Какие ограничения есть у техники
Техника не универсальная, и Praetorian это признает. Как только файл NTUSER.MAN появился, профиль становится обязательным. Изменения, которые пользователь делает в течение сессии, больше не сохраняются между входами. Это может быть заметно, если человек активно работает с настройками, а после перезагрузки они внезапно откатываются.
Есть и техническое ограничение, важное для атакующего. Обновить такое закрепление без прав администратора сложно, потому что файл нужно заменить, а Windows держит его заблокированным в типичных сценариях. Кроме того, этот механизм работает только на уровне пользователя, то есть речь про HKCU и сценарии закрепления в рамках учетной записи, а не про системный уровень.
Praetorian также отмечает, что можно повредить файл конфигурации так, что пользователь перестанет входить в систему. Поэтому любые созданные файлы нужно проверять на тестовой машине, прежде чем применять в реальной среде.
Как защитники могут противостоять
Сюрприз в том, что артефакты все же остаются.

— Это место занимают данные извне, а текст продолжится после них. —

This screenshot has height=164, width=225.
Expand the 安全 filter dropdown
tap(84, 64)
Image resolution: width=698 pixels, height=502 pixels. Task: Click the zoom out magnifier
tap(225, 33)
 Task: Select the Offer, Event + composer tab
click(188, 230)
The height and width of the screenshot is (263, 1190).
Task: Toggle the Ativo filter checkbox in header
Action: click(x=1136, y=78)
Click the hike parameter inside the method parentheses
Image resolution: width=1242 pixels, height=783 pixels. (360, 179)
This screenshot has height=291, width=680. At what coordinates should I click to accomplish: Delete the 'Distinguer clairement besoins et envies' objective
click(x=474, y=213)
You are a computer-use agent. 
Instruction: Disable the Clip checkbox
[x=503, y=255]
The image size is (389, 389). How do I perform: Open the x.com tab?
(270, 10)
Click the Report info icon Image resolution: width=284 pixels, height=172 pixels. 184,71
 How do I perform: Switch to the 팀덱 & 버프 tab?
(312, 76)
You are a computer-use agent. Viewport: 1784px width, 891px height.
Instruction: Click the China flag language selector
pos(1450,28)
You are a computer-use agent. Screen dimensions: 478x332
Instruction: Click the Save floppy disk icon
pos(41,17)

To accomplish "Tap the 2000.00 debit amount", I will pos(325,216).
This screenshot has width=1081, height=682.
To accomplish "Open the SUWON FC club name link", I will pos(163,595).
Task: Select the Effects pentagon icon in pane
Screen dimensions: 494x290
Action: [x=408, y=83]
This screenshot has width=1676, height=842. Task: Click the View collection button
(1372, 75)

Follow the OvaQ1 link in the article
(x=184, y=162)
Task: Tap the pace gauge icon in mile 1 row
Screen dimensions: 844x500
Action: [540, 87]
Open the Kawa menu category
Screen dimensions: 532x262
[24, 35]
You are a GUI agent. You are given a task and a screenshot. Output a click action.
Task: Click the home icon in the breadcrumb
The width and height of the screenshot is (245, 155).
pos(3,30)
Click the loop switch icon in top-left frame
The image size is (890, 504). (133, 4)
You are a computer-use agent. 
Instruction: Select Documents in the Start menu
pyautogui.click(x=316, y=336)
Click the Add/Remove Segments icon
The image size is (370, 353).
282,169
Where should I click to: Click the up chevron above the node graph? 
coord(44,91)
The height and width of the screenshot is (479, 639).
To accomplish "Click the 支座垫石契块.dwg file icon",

Главный из них очень простой: появление NTUSER.MAN в папке профиля пользователя. В обычной корпоративной жизни такое случается редко, а если обязательные профили не используются политиками компании, то это почти всегда аномалия.
Второй сигнал это загрузка Offreg.dll неожиданными процессами. Большинство обычных приложений не обращаются к офлайн реестру. Поведенческий анализ может это заметить, если есть правила на нетипичную загрузку библиотеки.
И наконец, когда закрепление сработает при входе, полезная нагрузка все равно проявит себя. Можно не увидеть момент подмены файла конфигурации, но можно увидеть последствия, если анализировать последовательность запуска процессов при входе пользователя.
Почему legacy-механизмы остаются опасны
Praetorian пишет, что применяет технику на практике с февраля 2025 года и успешно обходила обнаружение в ходе активных тестов на Windows 10 и 11. И именно поэтому они решили опубликовать её в публичное поле, чтобы у защитников появилась видимость.
Главный урок здесь даже не про обязательные профили. Он про наследие Windows. В системе десятилетиями копились легитимные механизмы для администрирования и обслуживания, и часть из них находится вне привычных зон контроля современных EDR. Если команда умеет копаться в таких углах, она почти всегда найдет способ сделать то же самое другим путем, минуя стандартные детекты. Swarmer просто показывает это на очень наглядном примере.